Cohere Transcribe 03-2026 — MLX Mixed 3-bit/4-bit

The most aggressive MLX quantization of CohereLabs/cohere-transcribe-03-2026 that still produces correct transcripts. Encoder at 3-bit, decoder at 4-bit. Runs entirely on-device via Apple MLX on Apple Silicon.

Key Metrics

Metric	Value
Size	891 MB (vs 3.9 GB FP16 — 4.4x smaller)
WER (LibriSpeech test-clean)	1.07%
WER (LibriSpeech test-other)	2.17%
Composite WER	1.62%
RTFx (M4 Air)	23.9x real-time
Effective bits/param	~3.25

Compression Details

Component	Quantization
Encoder	3-bit linear (per-group scale, group size 64)
Decoder	4-bit affine (per-group scale, group size 64)
Format	MLX safetensors (`model.safetensors`)

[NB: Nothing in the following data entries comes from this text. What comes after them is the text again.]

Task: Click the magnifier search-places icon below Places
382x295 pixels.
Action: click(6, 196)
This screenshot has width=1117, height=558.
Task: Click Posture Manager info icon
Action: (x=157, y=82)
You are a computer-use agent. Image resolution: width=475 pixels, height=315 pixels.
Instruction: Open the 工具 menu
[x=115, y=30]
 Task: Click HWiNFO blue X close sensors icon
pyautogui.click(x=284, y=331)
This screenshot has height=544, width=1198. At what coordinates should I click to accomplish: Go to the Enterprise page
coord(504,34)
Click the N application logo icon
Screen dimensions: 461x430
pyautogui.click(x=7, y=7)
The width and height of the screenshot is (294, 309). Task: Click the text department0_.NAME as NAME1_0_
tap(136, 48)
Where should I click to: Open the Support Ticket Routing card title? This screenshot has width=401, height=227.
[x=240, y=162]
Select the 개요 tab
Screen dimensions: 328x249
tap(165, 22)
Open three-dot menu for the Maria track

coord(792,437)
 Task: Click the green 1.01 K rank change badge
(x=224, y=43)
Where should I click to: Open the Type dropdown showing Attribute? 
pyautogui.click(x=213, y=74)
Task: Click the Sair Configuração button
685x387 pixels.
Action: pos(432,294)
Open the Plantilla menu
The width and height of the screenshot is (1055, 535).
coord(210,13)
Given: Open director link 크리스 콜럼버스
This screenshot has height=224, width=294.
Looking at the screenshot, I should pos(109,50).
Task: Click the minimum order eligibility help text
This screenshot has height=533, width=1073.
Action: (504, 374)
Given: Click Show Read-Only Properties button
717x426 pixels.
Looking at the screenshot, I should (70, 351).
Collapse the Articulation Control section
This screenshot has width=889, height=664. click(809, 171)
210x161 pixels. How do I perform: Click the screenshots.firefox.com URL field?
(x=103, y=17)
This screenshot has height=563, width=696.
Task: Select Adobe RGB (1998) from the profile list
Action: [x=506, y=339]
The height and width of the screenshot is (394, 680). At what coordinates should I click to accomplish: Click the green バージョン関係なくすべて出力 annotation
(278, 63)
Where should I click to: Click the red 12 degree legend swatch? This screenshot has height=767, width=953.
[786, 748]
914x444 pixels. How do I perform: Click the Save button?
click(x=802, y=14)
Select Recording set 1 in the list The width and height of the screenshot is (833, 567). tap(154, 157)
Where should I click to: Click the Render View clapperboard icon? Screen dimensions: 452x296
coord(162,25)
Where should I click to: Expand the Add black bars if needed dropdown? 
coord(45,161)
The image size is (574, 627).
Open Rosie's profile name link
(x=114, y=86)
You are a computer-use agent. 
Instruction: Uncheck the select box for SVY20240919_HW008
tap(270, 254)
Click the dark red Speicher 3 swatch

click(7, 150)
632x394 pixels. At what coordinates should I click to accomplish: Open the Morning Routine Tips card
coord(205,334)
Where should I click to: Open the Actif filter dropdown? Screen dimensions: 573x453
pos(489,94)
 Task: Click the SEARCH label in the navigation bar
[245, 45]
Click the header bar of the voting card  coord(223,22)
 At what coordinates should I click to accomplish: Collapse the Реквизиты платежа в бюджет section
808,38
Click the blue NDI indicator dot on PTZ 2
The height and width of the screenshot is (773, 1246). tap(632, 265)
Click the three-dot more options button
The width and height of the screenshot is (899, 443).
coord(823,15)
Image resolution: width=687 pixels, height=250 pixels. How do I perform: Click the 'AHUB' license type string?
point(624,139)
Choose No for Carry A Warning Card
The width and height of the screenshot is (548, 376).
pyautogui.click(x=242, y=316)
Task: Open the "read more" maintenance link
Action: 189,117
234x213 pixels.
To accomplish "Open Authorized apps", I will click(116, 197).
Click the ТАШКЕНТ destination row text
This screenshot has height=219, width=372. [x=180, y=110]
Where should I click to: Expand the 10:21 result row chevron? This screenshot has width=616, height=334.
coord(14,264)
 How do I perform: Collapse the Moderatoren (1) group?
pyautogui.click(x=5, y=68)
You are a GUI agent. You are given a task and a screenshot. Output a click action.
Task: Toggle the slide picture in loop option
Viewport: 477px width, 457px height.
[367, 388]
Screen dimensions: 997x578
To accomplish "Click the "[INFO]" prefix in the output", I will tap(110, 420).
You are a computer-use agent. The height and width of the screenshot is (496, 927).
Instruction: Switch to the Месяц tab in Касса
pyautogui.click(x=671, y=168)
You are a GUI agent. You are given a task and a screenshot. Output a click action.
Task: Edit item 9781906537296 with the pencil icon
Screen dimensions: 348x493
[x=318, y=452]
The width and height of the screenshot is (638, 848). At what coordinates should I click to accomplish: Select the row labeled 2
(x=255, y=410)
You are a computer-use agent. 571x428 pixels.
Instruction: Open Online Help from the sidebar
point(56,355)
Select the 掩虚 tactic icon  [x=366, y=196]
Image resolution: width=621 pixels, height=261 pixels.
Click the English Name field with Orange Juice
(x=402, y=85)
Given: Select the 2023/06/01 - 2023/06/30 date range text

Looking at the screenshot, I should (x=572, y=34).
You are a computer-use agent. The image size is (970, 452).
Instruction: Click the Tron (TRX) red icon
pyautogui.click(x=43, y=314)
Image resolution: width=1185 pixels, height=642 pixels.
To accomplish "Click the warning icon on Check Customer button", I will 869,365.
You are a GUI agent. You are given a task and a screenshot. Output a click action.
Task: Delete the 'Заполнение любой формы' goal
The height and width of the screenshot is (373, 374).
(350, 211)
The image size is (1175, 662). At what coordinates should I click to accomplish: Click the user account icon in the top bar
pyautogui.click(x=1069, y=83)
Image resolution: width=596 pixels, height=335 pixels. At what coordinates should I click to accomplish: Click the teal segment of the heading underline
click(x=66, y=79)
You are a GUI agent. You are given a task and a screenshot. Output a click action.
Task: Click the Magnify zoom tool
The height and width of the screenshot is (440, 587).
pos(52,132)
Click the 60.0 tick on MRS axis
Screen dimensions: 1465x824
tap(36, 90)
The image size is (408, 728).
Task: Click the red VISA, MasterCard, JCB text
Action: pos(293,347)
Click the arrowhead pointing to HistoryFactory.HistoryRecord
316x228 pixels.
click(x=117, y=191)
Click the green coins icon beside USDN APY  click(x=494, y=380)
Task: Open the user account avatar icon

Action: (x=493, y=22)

1x1 Conv1d layers are converted to Linear equivalents to enable quantization of convolutional layers.

Architecture

Base model: Cohere Transcribe 03-2026 (~2B params)
Encoder: FastConformer (48 layers, d=1280)
Decoder: Transformer (8 layers, d=1024)
Tokenizer: SentencePiece (16,384 tokens)

Usage

Requires mlx-audio installed from git main:

pip install "mlx-audio[stt] @ git+https://github.com/Blaizzy/mlx-audio.git"

from mlx_audio.stt import load

model, processor = load("MarkChen1214/cohere-transcribe-03-2026-MLX-Mixed-3bit4bit")
result = model.generate(audio="audio.wav")
print(result["text"])

Note: Requires the quantization patch (--apply-patch with mlx_audio_cohere_quant_patch.py) when using the mlx-audio CLI.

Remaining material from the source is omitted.